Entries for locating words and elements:
%%

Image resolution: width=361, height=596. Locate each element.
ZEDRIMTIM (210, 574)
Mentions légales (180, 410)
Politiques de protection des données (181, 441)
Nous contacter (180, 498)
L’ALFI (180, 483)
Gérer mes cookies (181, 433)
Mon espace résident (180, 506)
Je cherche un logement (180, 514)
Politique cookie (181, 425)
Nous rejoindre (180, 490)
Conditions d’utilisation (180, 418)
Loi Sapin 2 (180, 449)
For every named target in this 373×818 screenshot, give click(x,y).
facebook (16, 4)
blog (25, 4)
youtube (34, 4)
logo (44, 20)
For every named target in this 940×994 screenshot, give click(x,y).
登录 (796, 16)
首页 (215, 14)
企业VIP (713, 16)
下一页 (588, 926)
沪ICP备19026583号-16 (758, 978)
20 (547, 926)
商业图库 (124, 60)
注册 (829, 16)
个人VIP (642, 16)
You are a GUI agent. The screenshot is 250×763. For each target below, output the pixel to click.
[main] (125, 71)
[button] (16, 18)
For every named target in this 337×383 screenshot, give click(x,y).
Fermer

%%

AIM OF THE EXERCISE:
Rewrite every row above, requests included, and offset each coordinate in the answers by adding 9 to it.

OUTPUT OF THE EXERCISE:
Image resolution: width=361, height=596. Locate each element.
ZEDRIMTIM (219, 583)
Mentions légales (189, 419)
Politiques de protection des données (190, 450)
Nous contacter (189, 507)
L’ALFI (189, 492)
Gérer mes cookies (190, 442)
Mon espace résident (189, 515)
Je cherche un logement (189, 523)
Politique cookie (190, 434)
Nous rejoindre (189, 499)
Conditions d’utilisation (189, 427)
Loi Sapin 2 (189, 458)
For every named target in this 373×818 screenshot, give click(x,y).
facebook (25, 13)
blog (34, 13)
youtube (43, 13)
logo (53, 29)
For every named target in this 940×994 screenshot, give click(x,y).
登录 (805, 25)
首页 (224, 23)
企业VIP (722, 25)
下一页 (597, 935)
沪ICP备19026583号-16 (767, 987)
20 (556, 935)
商业图库 (133, 69)
注册 (838, 25)
个人VIP (651, 25)
You are a GUI agent. The screenshot is 250×763. For each target below, output the pixel to click.
[main] (134, 80)
[button] (25, 27)
For every named target in this 337×383 screenshot, give click(x,y).
Fermer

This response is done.